READ  Były wiceprezes firmy Polygon ds. rozwoju zdradza sekrety wspaniałych partnerstw

Zarówno Google, jak i Samsung wypuściły już modele smartfonów, w których głównymi atrakcjami są funkcje AI.

Z tego powodu analitycy tacy jak Dan Ives z Wedbush Securities postrzegali konferencję jako potencjalną odskocznię, która wprowadzi Apple w kolejną fazę silnego wzrostu.

Ives wierzy, że wprowadzenie większej liczby sztucznej inteligencji w iPhone’ach, iPadach i komputerach Mac przełoży się dla Apple na dodatkową wartość rynkową wynoszącą od 736 miliardów NZ do 818 miliardów dolarów nowozelandzkich.

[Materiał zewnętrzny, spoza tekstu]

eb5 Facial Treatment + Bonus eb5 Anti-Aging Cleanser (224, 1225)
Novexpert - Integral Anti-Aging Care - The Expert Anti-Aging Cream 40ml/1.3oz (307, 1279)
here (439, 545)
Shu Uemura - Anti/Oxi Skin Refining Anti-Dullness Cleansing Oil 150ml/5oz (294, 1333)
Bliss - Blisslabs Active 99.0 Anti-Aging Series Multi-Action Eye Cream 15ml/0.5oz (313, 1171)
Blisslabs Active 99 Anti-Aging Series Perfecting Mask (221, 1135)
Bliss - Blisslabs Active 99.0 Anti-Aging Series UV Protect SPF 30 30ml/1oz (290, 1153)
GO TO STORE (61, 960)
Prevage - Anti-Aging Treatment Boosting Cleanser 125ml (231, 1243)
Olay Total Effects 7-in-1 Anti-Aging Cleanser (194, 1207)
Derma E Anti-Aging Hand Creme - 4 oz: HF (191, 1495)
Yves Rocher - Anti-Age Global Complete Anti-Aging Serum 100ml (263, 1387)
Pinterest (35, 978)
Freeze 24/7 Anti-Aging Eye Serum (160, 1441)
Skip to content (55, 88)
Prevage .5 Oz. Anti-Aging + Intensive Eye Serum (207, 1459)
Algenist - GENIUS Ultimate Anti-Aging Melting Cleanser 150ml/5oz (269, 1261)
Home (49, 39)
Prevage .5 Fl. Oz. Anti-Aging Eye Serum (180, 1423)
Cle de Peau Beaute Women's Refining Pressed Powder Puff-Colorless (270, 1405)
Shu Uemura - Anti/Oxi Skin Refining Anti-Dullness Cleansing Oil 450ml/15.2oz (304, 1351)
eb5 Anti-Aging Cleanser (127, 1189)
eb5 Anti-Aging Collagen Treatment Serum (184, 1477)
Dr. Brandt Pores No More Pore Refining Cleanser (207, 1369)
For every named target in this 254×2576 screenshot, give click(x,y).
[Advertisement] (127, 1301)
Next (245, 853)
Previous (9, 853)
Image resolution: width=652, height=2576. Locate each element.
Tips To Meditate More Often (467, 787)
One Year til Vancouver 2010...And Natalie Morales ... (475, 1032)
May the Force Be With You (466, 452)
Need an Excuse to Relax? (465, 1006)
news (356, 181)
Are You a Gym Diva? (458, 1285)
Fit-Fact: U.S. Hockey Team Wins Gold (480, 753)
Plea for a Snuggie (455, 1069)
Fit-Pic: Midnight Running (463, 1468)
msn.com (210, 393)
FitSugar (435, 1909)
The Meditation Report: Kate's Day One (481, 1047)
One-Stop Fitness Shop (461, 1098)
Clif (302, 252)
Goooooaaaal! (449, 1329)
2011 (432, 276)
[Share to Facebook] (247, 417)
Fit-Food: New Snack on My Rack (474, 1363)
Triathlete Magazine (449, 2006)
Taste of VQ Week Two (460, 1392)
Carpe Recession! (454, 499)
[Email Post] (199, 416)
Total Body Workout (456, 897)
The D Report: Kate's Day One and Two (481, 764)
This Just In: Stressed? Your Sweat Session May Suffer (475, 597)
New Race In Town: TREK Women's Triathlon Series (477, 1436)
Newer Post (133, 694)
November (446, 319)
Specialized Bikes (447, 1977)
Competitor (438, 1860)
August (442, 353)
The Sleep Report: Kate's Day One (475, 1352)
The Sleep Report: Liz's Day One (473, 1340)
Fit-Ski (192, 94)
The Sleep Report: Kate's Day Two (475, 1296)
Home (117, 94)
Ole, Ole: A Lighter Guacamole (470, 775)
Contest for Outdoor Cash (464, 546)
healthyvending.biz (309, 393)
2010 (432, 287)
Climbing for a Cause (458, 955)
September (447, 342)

Poniedziałkowa konferencja „stanowi najważniejsze wydarzenie Apple od ponad dekady, ponieważ dążenie do udostępnienia programistom i konsumentom szeregu technologii sztucznej inteligencji jest głównym tematem” – napisał Ives w notatce badawczej.

Apple z pewnością mogłoby skorzystać na wsparciu, jakie sztuczna inteligencja mogłaby zapewnić, zwłaszcza swojej 13-letniej asystentce Siri, którą Forrester Research Deepanjan Chatterjee nazywa obecnie „dziwnie niepomocnym asystentem”.

Tymczasem oprogramowanie ChatGPT OpenAI staje się coraz bardziej konwersacyjne — do tego stopnia, że ​​niedawno wywołało oskarżenia o celowe kopiowanie części oprogramowania AI, któremu wypowiedziała się Scarlett Johansson — a Google w zeszłym miesiącu pokazał „agenta” AI o imieniu Astra, który wydaje się być móc widzieć… rzeczy i je zapamiętywać.

Jak wynika z wielu niepotwierdzonych raportów poprzedzających konferencję, Apple może także współpracować z OpenAI, aby nie tylko wykorzystywać sztuczną inteligencję do upiększania Siri, ale także współpracować z OpenAI, aby wprowadzić na iPhone’a pewne elementy ChatGPT.